[<prev] [next>] [<thread-prev] [thread-next>] [day] [month] [year] [list]
Message-Id: <20250730225340.92ead36268880e0bc098f12e@kernel.org>
Date: Wed, 30 Jul 2025 22:53:40 +0900
From: Masami Hiramatsu (Google) <mhiramat@...nel.org>
To: Steven Rostedt <rostedt@...dmis.org>
Cc: LKML <linux-kernel@...r.kernel.org>, Linux trace kernel
<linux-trace-kernel@...r.kernel.org>, bpf@...r.kernel.org, Masami Hiramatsu
<mhiramat@...nel.org>, Mathieu Desnoyers <mathieu.desnoyers@...icios.com>,
Mark Rutland <mark.rutland@....com>, Peter Zijlstra <peterz@...radead.org>,
Namhyung Kim <namhyung@...nel.org>, Takaya Saeki <takayas@...gle.com>,
Douglas Raillard <douglas.raillard@....com>, Tom Zanussi
<zanussi@...nel.org>, Andrew Morton <akpm@...ux-foundation.org>, Thomas
Gleixner <tglx@...utronix.de>, Ian Rogers <irogers@...gle.com>,
aahringo@...hat.com
Subject: Re: [PATCH] tracing/probes: Allow use of BTF names to dereference
pointers
On Tue, 29 Jul 2025 11:33:35 -0400
Steven Rostedt <rostedt@...dmis.org> wrote:
> From: Steven Rostedt <rostedt@...dmis.org>
>
> Add syntax to the FETCHARGS parsing of probes to allow the use of
> structure and member names to get the offsets to dereference pointers.
>
> Currently, a dereference must be a number, where the user has to figure
> out manually the offset of a member of a structure that they want to
> reference.
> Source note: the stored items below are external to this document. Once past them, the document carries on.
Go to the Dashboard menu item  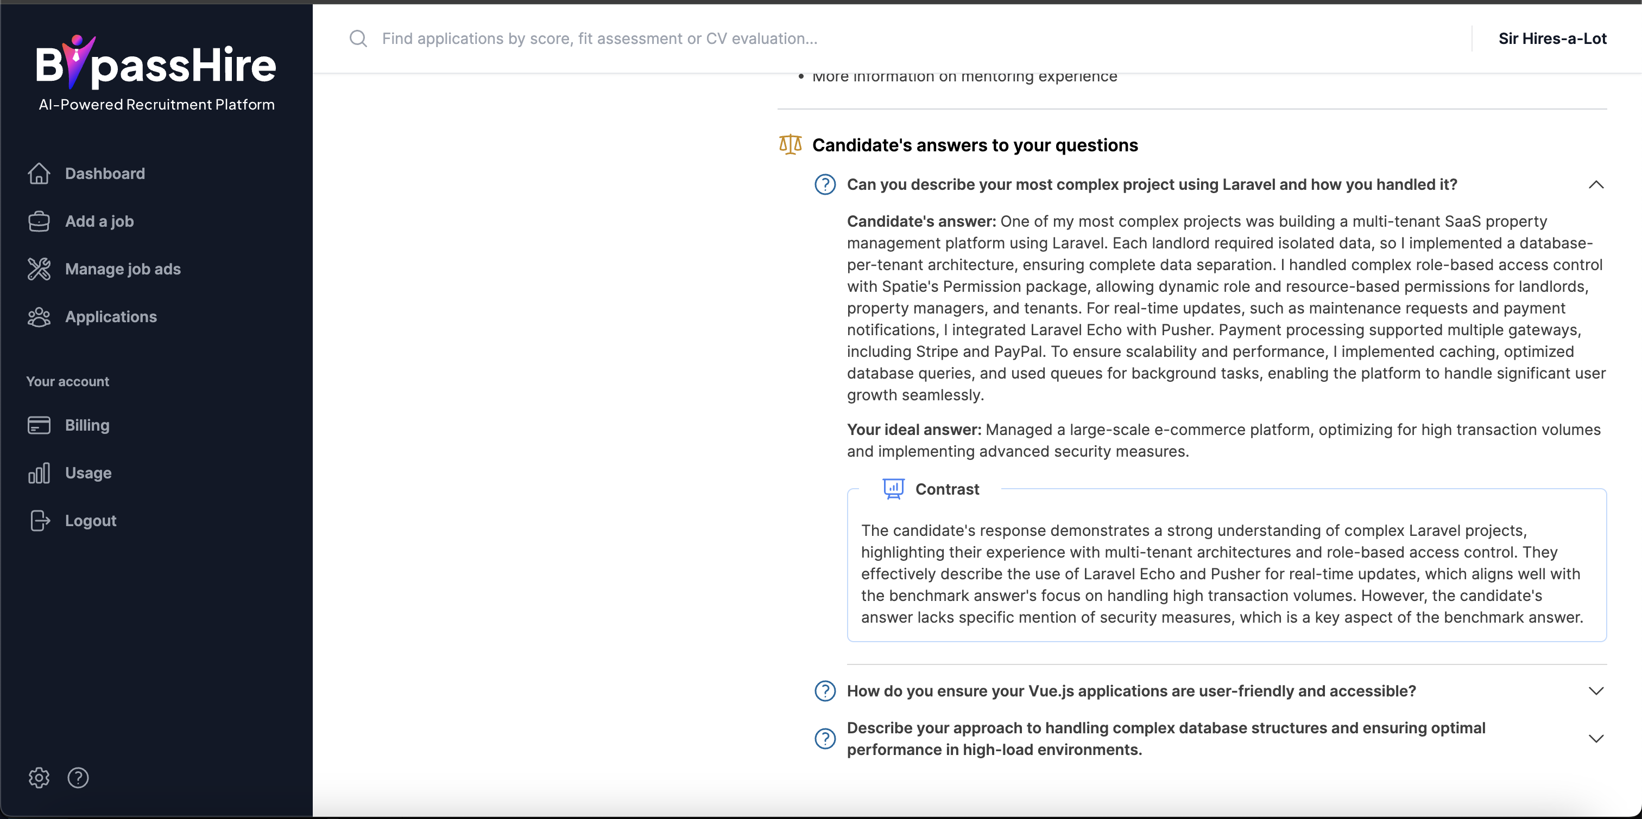105,174
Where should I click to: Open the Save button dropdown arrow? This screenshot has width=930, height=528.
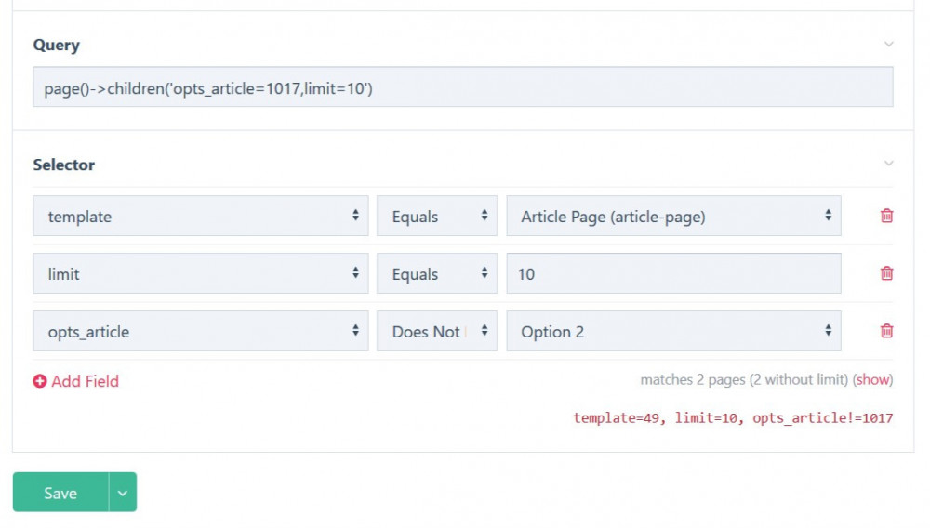pos(123,493)
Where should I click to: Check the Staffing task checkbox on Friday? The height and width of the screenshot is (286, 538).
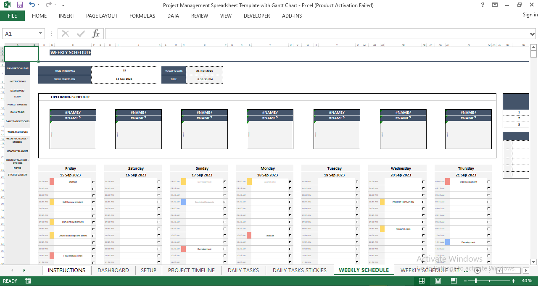[93, 181]
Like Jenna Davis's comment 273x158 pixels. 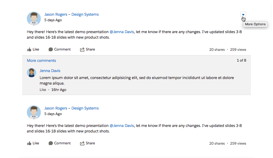click(43, 90)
For example, to get the size of a kmem_cache that was passed to
> the function kmem_cache_alloc_noprof, one would need to do:
>
> # cd /sys/kernel/tracing
> # echo 'f:cache kmem_cache_alloc_noprof size=+0x18($arg1):u32' >> dynamic_events
>
> This requires knowing that the offset of size is 0x18, which can be found
> with gdb:
>
> (gdb) p &((struct kmem_cache *)0)->size
> $1 = (unsigned int *) 0x18
>
> If BTF is in the kernel, it can be used to find this with names, where the
> user doesn't need to find the actual offset:
>
> # echo 'f:cache kmem_cache_alloc_noprof size=+kmem_cache.size($arg1):u32' >> dynamic_events
Great! This is something like a evolution of assembler to "symbolic"
assembler. ;)
>
> Instead of the "+0x18", it would have "+kmem_cache.size" where the format is:
>
> +STRUCT.MEMBER[.MEMBER[..]]
Yeah, and using '.' delimiter looks nice to me.
>
> The delimiter is '.' and the first item is the structure name. Then the
> member of the structure to get the offset of. If that member is an
> embedded structure, another '.MEMBER' may be added to get the offset of
> its members with respect to the original value.
>
> "+kmem_cache.size($arg1)" is equivalent to:
>
> (*(struct kmem_cache *)$arg1).size
>
> Anonymous structures are also handled:
>
> # echo 'e:xmit net.net_dev_xmit +net_device.name(+sk_buff.dev($skbaddr)):string' >> dynamic_events
So this only replaces the "offset" part. So we still need to use
+OFFS() syntax for dereferencing the pointer.
>
> Where "+net_device.name(+sk_buff.dev($skbaddr))" is equivalent to:
>
> (*(struct net_device *)((*(struct sk_buff *)($skbaddr))->dev)->name)
>
> Note that "dev" of struct sk_buff is inside an anonymous structure:
>
> struct sk_buff {
> union {
> struct {
> /* These two members must be first to match sk_buff_head. */
> struct sk_buff *next;
> struct sk_buff *prev;
>
> union {
> struct net_device *dev;
> [..]
> };
> };
> [..]
> };
>
> This will allow up to three deep of anonymous structures before it will
> fail to find a member.
>
> The above produces:
>
> sshd-session-1080 [000] b..5. 1526.337161: xmit: (net.net_dev_xmit) arg1="enp7s0"
>
> And nested structures can be found by adding more members to the arg:
>
> # echo 'f:read filemap_readahead.isra.0 file=+0(+dentry.d_name.name(+file.f_path.dentry($arg2))):string' >> dynamic_events
>
> The above is equivalent to:
>
> *((*(struct dentry *)(*(struct file *)$arg2)->f_path.dentry)->d_name.name)
>
> And produces:
>
> trace-cmd-1381 [002] ...1. 2082.676268: read: (filemap_readahead.isra.0+0x0/0x150) file="trace.dat"
>
OK, the desgin looks good to me. I have some comments below.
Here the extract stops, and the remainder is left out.